The molar mass of carbon dioxide is $44.01\text{ g}/\text{mol}$.

Calculate the mass of carbon dioxideas follows:

$\left(1.2\times {10}^4\cancel{\text{kJ}}\right)\left(\frac{\text{6 }\cancel{{\text{mol CO}}_2}}{2801\cancel{\text{kJ}}}\right)\left(\frac{44.01{\text{ g CO}}_2}{1\cancel{{\text{ mol CO}}_2}}\right)=1131\text{ g}$

In one gram, there are $0.001\text{ kg}$.

Convert gram to kilogram as follows:

$\begin{array}{c}1131\text{ g}=\left(1131\cancel{\text{g}}\right)\left(\frac{0.001\text{ kg}}{1\cancel{\text{ g}}}\right)\\ =1.1{\text{ kg CO}}_2\end{array}$

So, the mass of carbon dioxide is $1.1\text{ kg}$.

The molar mass of $\text{LiOH}$ is $23.9\text{ g/mol}$.

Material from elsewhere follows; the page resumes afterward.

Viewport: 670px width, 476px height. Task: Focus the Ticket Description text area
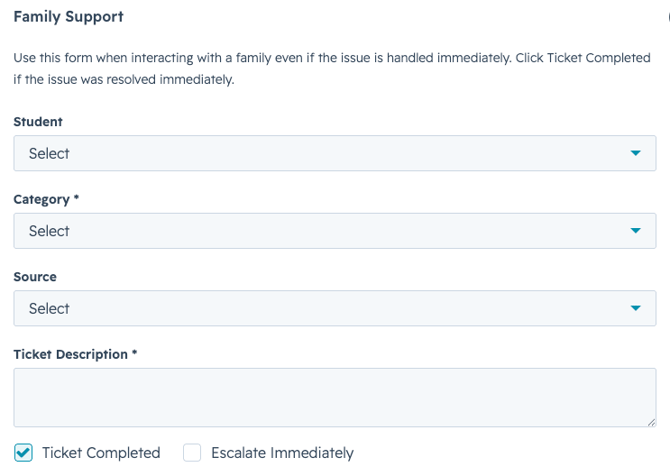pyautogui.click(x=335, y=397)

Calculate the mass of lithium hydroxideas follows:

$\left(1131\cancel{{\text{g CO}}_2}\right)\left(\frac{\text{1 }\cancel{{\text{mol CO}}_2}}{44.01\cancel{{\text{g CO}}_2}}\right)\left(\frac{2\cancel{\text{mol LiOH}}}{1\cancel{{\text{mol CO}}_2}}\right)\left(\frac{\text{23}\text{.9 g LiOH}}{1\cancel{\text{ mol LiOH}}}\right)=1228\text{ g}$

Convert gram to kilogram as follows:

$\begin{array}{c}1228\text{ g}=\left(1228\cancel{\text{g}}\right)\left(\frac{0.001\text{ kg}}{1\cancel{\text{ g}}}\right)\\ =1.2\text{ kg LiOH}\end{array}$

Hence, the amount of ${\text{CO}}_{\text{2}}$ produced is $1.1\text{ kg}$ and the amount of $\text{LiOH}$ required to purify the air is $1.2\text{ kg}$.